A la demande du salarié et en juin 2019, les parties sont convenues de régulariser une rupture conventionnelle.
Le 26 août 2019, une 1ère rupture conventionnelle a été signée par les parties, non homologuée par la DIRECCTE sur le motif que la demande d’homologation avait été envoyée trop tardivement.
R.G.: 20-288
3
Une nouvelle rupture conventionnelle était alors régularisée en date du 3 octobre 2019, et le contrat était rompu après homologation le 8 novembre 2019.
Monsieur Y saisissait le Conseil de céans, indiquant qu’il s’était rétracté et que l’entreprise n’avait pas donné suite à cette demande de rétractation. C’est ainsi que se présente cette affaire.
LES DIRES
Pour la partie demanderesse:
Dépose des conclusions ce jour auxquelles il convient de se reporter pour les moyens de fait et de droit défendus devant la juridiction, conformément à l’article 455 du Code de Procédure civile.
Pour la partie défenderesse:
Dépose des conclusions ce jour auxquelles il convient de se reporter pour les moyens de fait et de droit défendus devant la juridiction, conformément à l’article 455 du Code de Procédure civile.
SUR QUOI, LE CONSEIL
Attendu que l’article L 1237-11 du code du travail stipule que « L’employeur et le salarié peuvent convenir en commun des conditions de la rupture du contrat de travail qui les lie. La rupture conventionnelle, exclusive du licenciement ou de la démission, ne peut être imposée par l’une ou l’autre des parties. Elle résulte d’une convention signée par les parties au contrat. Elle est soumise aux dispositions de la présente section destinées à garantir la liberté du consentement des parties. »

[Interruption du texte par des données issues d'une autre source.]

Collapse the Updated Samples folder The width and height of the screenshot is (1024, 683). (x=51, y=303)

ET attendu d’une part qu’en l’espèce, Monsieur Y invoque le fait qu’il aurait envoyé à l’entreprise un courrier de rétractation en date du 11 octobre 2019,
ATTENDU que l’employeur indique avoir effectivement reçu de la part de son employé un courrier recommandé le 14 octobre, ce courrier contenant un renouvellement d’arrêt maladie,
1
ATTENDU que l’article L 1222-1 du Code du Travail stipule que « Le contrat de travail doit être exécuté de bonne foi »>
Mais attendu qu’en l’espèce, le courrier présenté par Monsieur Y n’est pas daté, et en second lieu le fait que Monsieur Y n’a jamais évoqué cette rétractation ni lorsqu’il est venu rendre son véhicule de fonction en date du 8 novembre 2019 ni dans son courrier, cette fois daté, en date du 20 novembre réclamant le paiement de salaires, mettant alors en copie la DIRECCTE.

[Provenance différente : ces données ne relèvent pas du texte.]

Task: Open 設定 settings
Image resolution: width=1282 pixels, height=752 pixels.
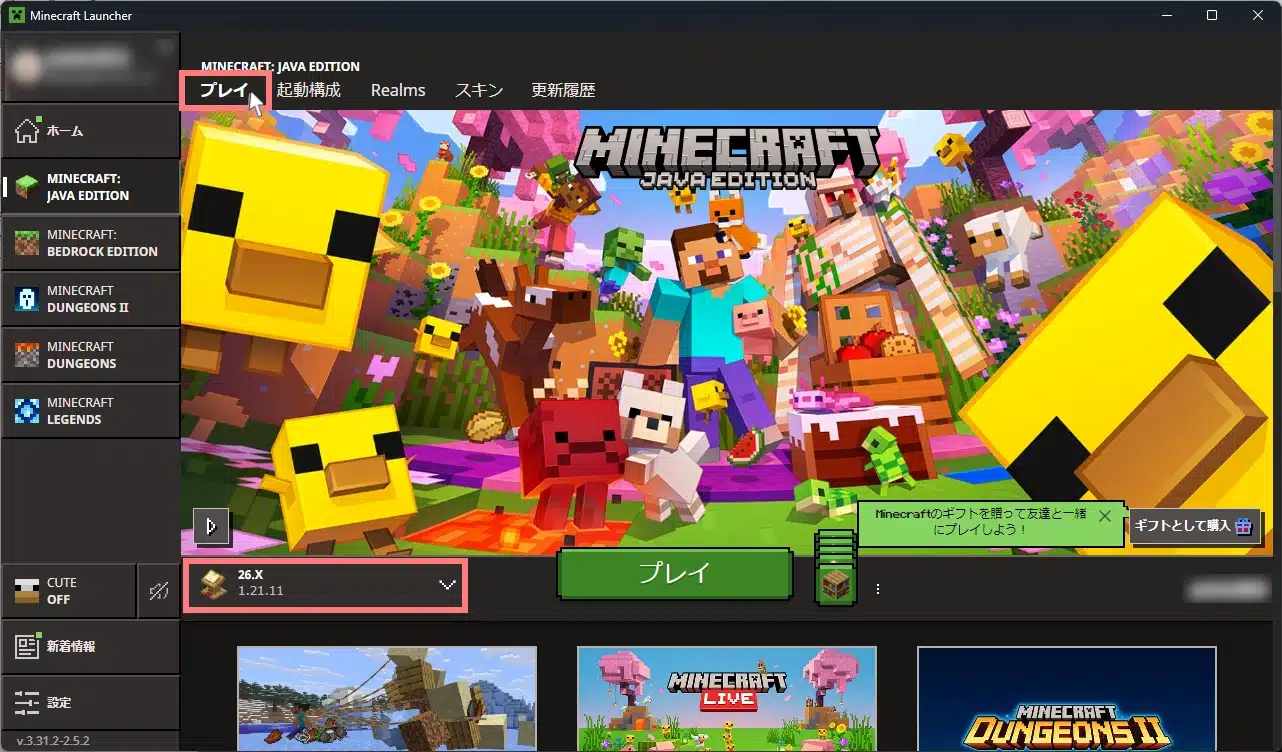Action: 90,703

ATTENDU que Monsieur Y a encaissé les chèques de fin de contrat sans aucune contestation,
PAR CES MOTIFS :
Le Conseil statuant en audience publique, par jugement contradictoire et en premier ressort, après en avoir délibéré conformément à la loi,
R.G. 20-288
Fixe le salaire moyen brut mensuel de Monsieur X Y à la somme de 6 900 euros (six mille neuf cent euros),
Dit la rupture conventionnelle fondée,
Déboute Monsieur X Y de l’entièreté de ses demandes,
Déboute la partie défenderesse de sa demande reconventionnelle au titre de l’article 700 du Code de Procédure Civile,
MET l’intégralité des dépens à la charge de Monsieur X BOUHENNÍCHA.